Former Boy Scout Kerry Lewis Wins Sex Abuse Case Against Boy Scouts, Gets $1.4 Million

Kerry Lewis
AP Photo
Kerry Lewis (AP Photo)

PORTLAND, Oregon (CBS/AP) - Former Boy Scout Kerry Lewis, 38, has waited 30 years for justice to be served to the Boy Scouts of America who failed to protect him from an abusive assistant scoutmaster in the 1980s.

A jury awarded him $1.4 million dollars  Tuesday and will return next week to decide on up to $25 million in punitive damages.

In 1983, Timur Dykes told a bishop from the Church of Jesus Christ of Latter-day Saints (LDS) that he had molested 17 boy scouts, including Lewis. He was eventually convicted of various abused charges and spent time in prison.

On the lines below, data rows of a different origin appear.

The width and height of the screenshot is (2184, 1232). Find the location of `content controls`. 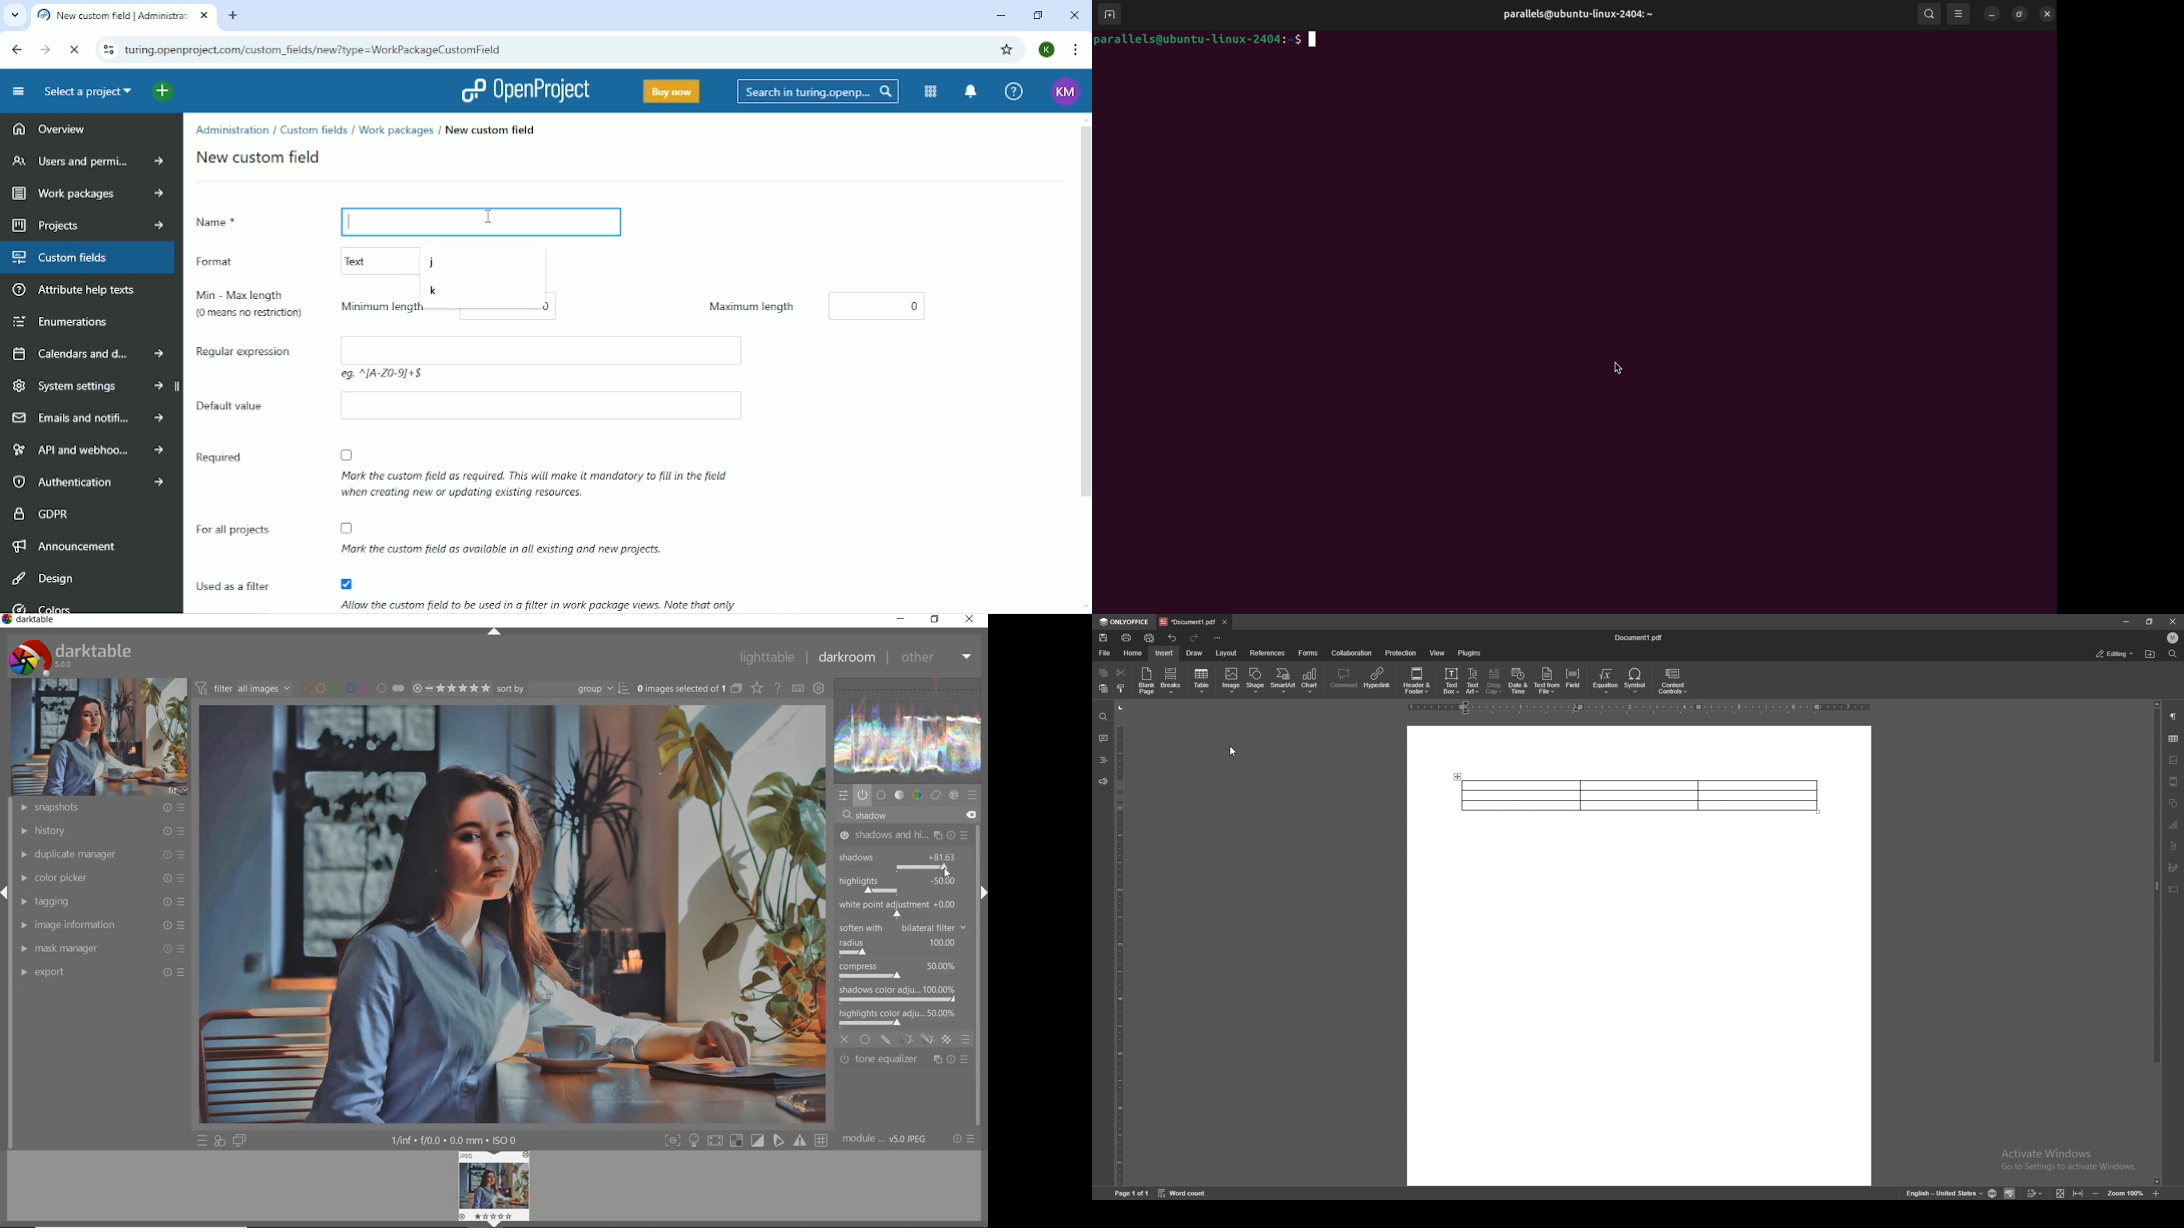

content controls is located at coordinates (1674, 682).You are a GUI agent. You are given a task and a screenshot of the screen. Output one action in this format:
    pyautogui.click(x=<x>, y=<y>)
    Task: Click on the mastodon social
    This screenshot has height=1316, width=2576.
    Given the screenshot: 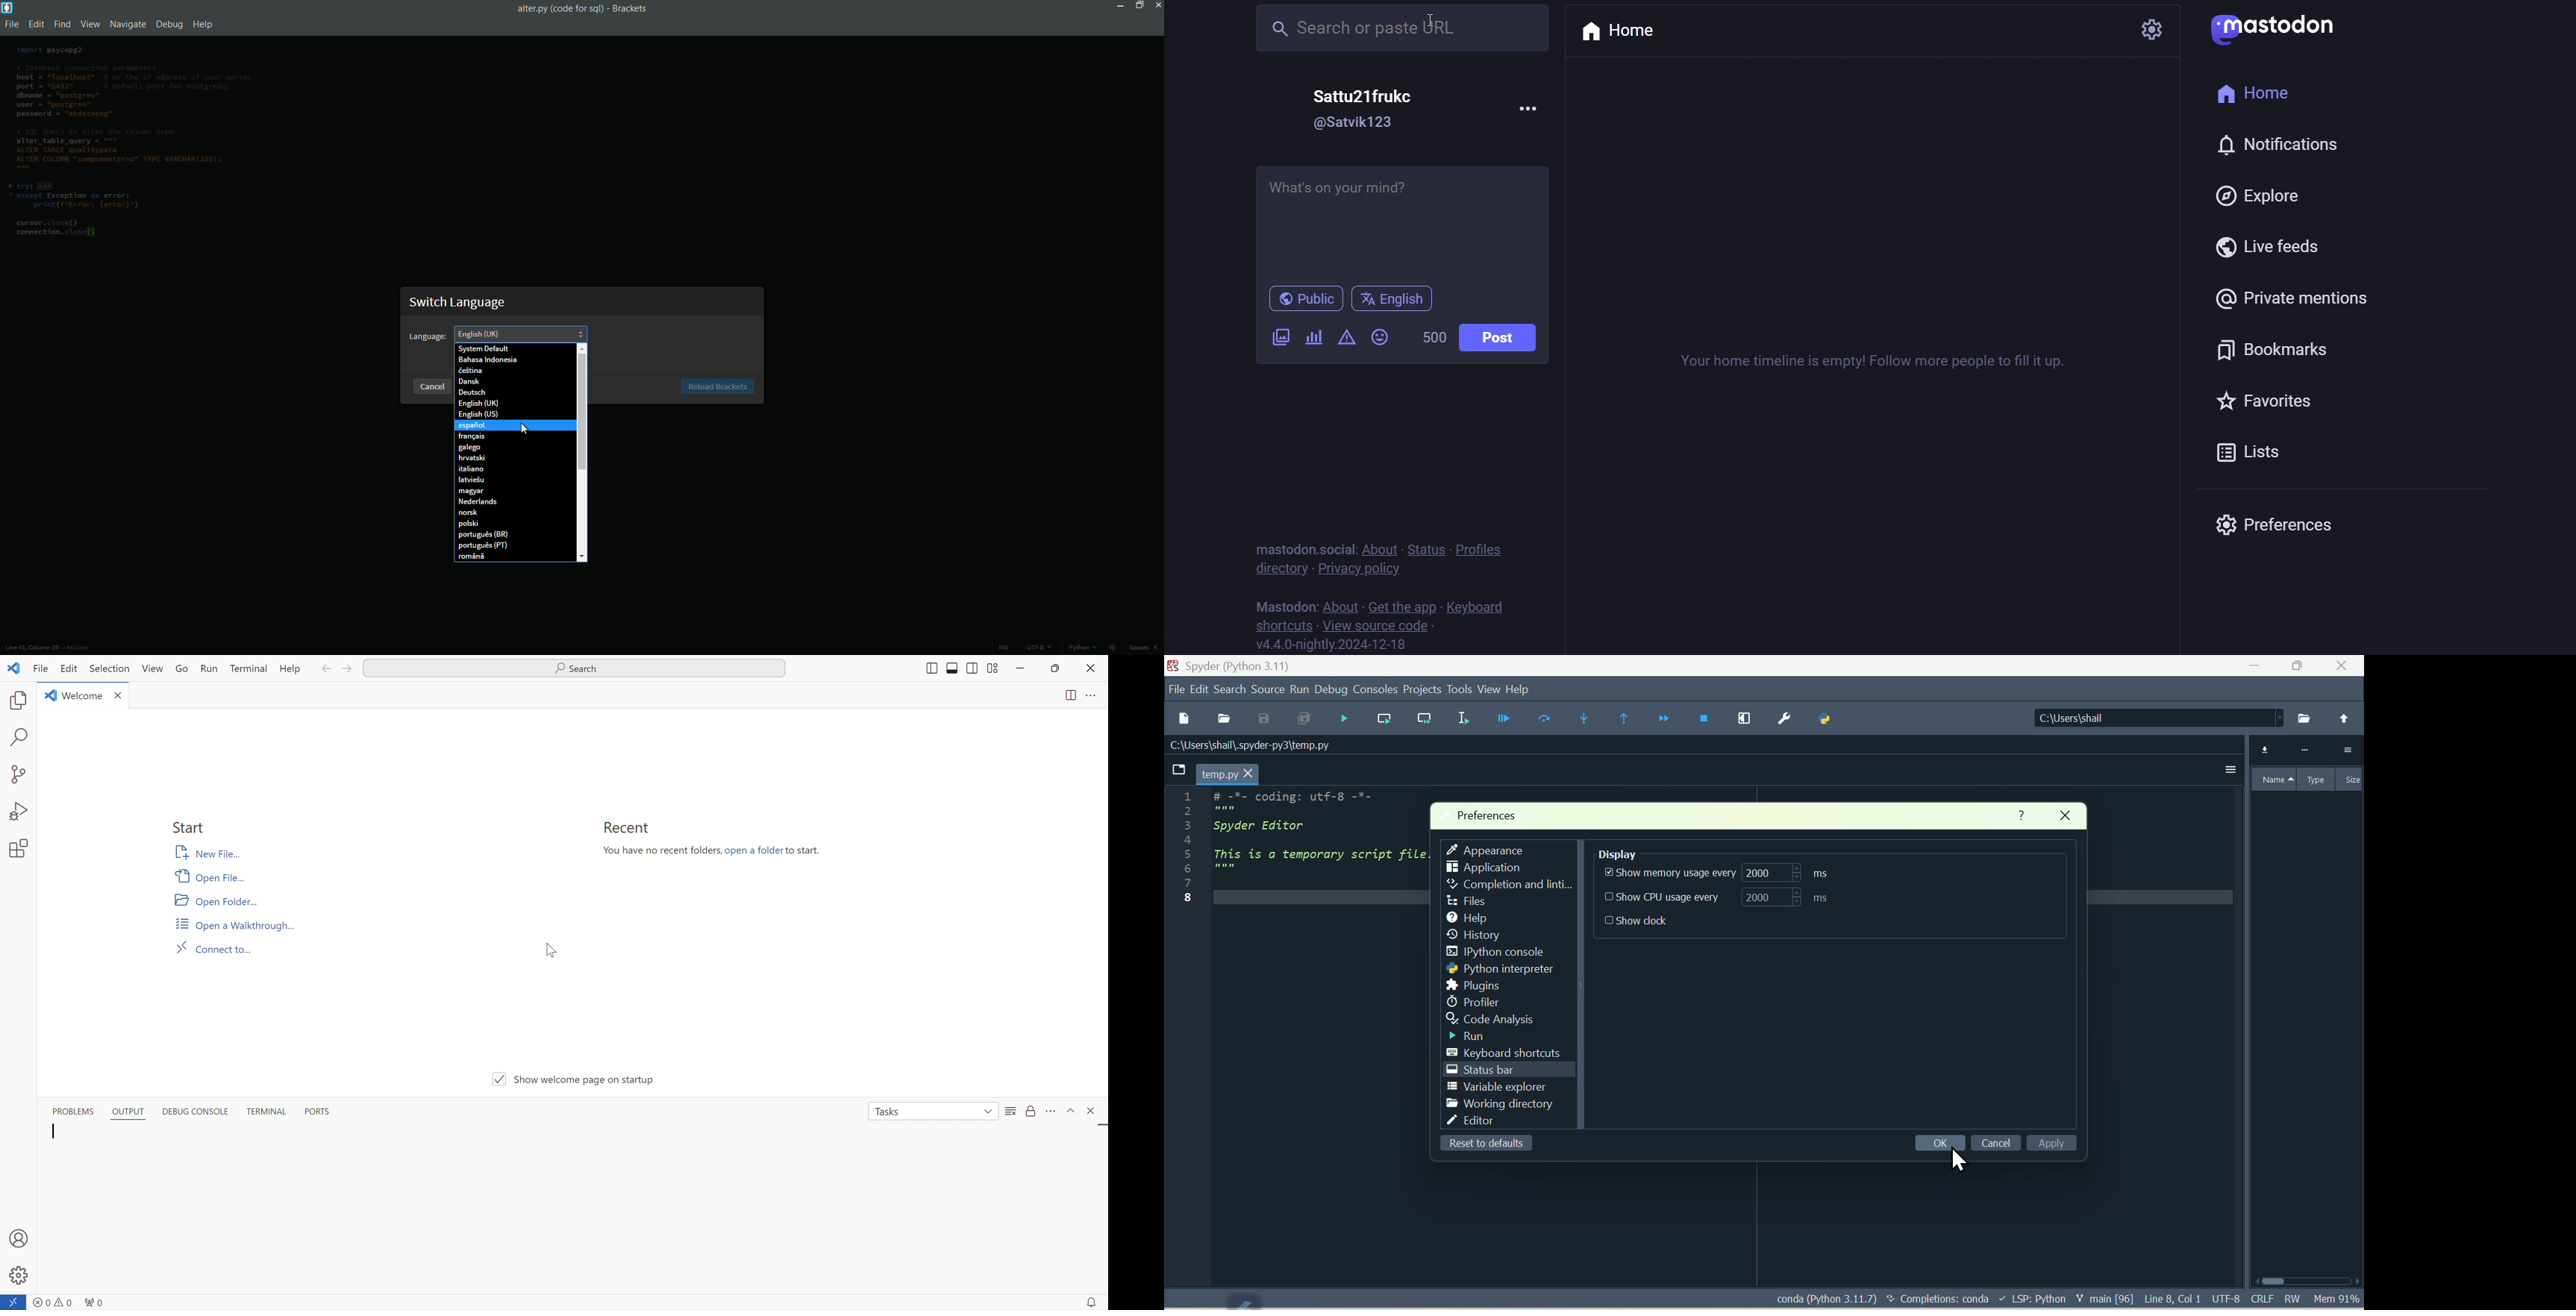 What is the action you would take?
    pyautogui.click(x=1299, y=547)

Lewis' attorneys argued that the Boy Scouts organization was reckless for allowing Dykes to continue to associate with young scouts. They also harped on a pile of secret records which were dubbed the "perversion files" because they contained "red flag" information about potential Scoutmasters.

Lawyers for the Scouts argued the files helped weed out suspected child molesters. Lewis' attorneys said the information should not have been kept from parents.

The files certainly did not prevent Dykes from abusing his young charges.

"We are saddened by what happened to the plaintiff. The actions of the man who committed these crimes do not represent the values and ideals of the Boy Scouts of America," the group said in a written statement.

The Boy Scouts must pay $840,000, or 60 percent, of the $1.4 million verdict. The Cascade Pacific Council in Portland must pay $210,000. The LDS church already paid $350,000 to cover its portion of the case.

Lewis tried not to react as the verdict was read, but gave his mother a long hug afterward, reported MSNBC.